Task objective -
Express the lines of the material below as a JSON list of strings, with one string per line and blank lines omitted. Leave the pictures out of the answer.

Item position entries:
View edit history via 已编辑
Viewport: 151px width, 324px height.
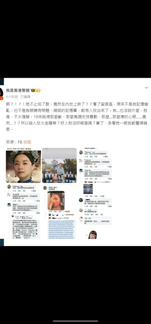(25, 97)
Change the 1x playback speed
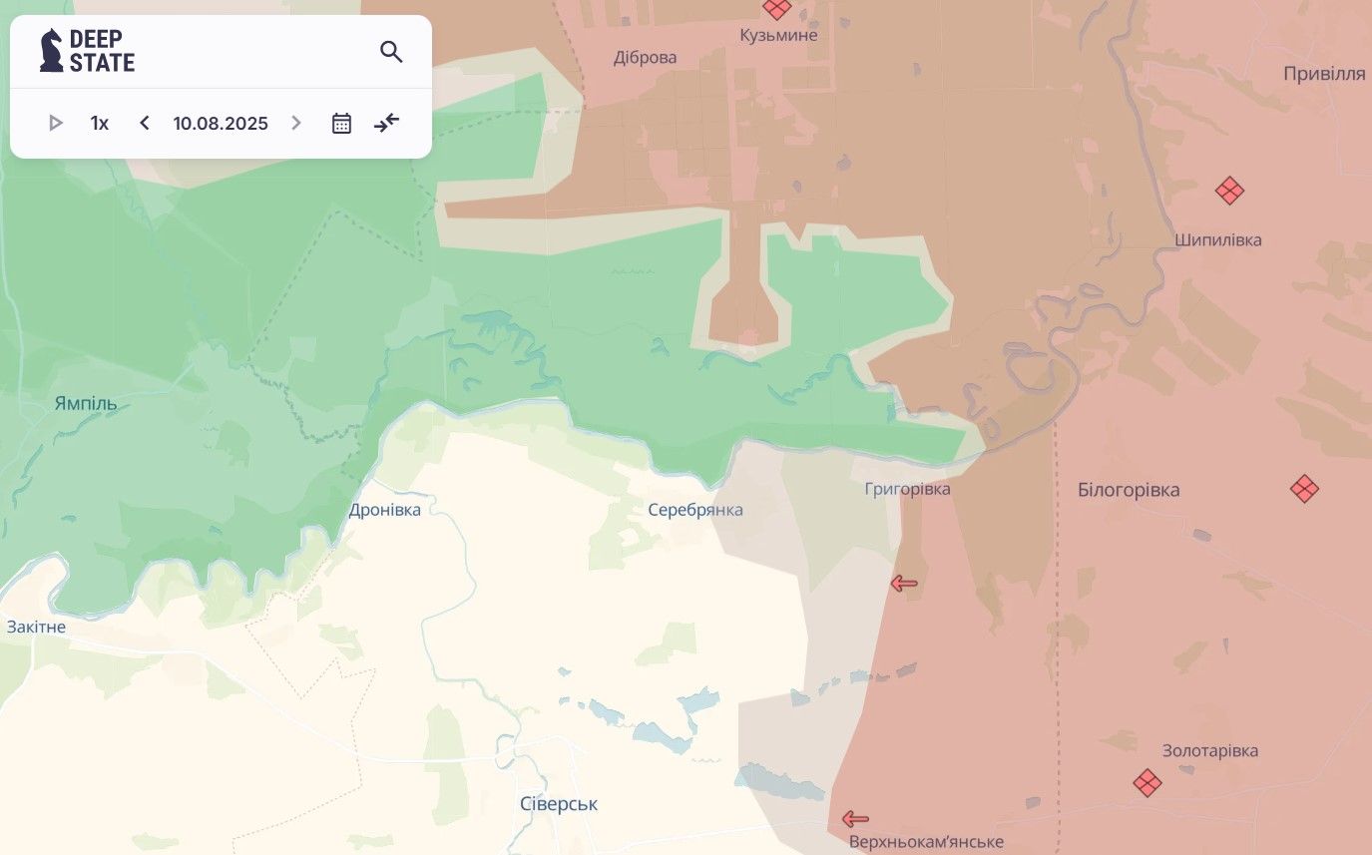The image size is (1372, 855). [100, 124]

Correct output -
[
  "View edit history via 已编辑",
  "Viewport: 151px width, 324px height.",
  "(25, 97)",
  "Change the 1x playback speed",
  "The image size is (1372, 855). [100, 124]"
]